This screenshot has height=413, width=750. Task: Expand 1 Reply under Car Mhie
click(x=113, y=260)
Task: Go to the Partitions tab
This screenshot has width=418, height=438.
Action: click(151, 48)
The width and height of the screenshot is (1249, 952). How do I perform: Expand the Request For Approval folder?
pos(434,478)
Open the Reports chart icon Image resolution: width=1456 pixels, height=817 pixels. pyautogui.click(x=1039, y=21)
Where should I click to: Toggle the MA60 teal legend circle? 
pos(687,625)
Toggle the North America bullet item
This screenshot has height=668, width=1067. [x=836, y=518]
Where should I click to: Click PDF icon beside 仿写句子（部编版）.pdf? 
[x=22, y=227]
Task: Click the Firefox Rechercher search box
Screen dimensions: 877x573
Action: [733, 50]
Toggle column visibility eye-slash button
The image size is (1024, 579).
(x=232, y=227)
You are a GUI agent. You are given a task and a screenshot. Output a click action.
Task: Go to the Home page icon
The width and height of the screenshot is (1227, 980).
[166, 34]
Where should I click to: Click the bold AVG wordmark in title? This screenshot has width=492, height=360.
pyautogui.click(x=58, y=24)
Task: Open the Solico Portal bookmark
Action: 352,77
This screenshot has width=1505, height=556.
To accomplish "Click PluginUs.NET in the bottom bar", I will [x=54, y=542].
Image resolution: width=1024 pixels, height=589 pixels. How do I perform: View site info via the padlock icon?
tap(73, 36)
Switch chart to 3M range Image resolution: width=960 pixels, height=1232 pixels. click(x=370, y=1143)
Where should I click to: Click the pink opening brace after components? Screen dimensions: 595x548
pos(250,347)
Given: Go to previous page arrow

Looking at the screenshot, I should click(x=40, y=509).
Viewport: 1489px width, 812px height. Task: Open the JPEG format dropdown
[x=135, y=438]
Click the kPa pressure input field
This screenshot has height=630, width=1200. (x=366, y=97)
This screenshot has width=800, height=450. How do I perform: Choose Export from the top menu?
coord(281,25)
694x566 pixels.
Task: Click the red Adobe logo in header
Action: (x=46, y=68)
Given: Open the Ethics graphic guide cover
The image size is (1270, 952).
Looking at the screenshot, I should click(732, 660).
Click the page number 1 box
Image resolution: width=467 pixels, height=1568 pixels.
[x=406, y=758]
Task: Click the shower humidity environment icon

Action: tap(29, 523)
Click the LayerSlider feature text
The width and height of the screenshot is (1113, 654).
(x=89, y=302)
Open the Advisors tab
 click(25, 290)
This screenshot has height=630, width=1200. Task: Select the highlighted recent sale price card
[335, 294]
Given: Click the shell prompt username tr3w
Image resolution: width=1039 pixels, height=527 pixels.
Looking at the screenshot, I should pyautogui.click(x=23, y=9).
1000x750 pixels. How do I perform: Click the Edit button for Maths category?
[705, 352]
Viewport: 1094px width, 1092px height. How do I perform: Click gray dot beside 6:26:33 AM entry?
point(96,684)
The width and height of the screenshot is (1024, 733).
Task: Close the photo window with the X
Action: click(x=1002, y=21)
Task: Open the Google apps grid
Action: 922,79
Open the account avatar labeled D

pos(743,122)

> _PROBLEM STATEMENT_: Read through the entries and copy every line that includes "chart".

> _ANSWER SPACE_:
Open the Reports chart icon Image resolution: width=1456 pixels, height=817 pixels. pyautogui.click(x=1039, y=21)
Switch chart to 3M range Image resolution: width=960 pixels, height=1232 pixels. click(x=370, y=1143)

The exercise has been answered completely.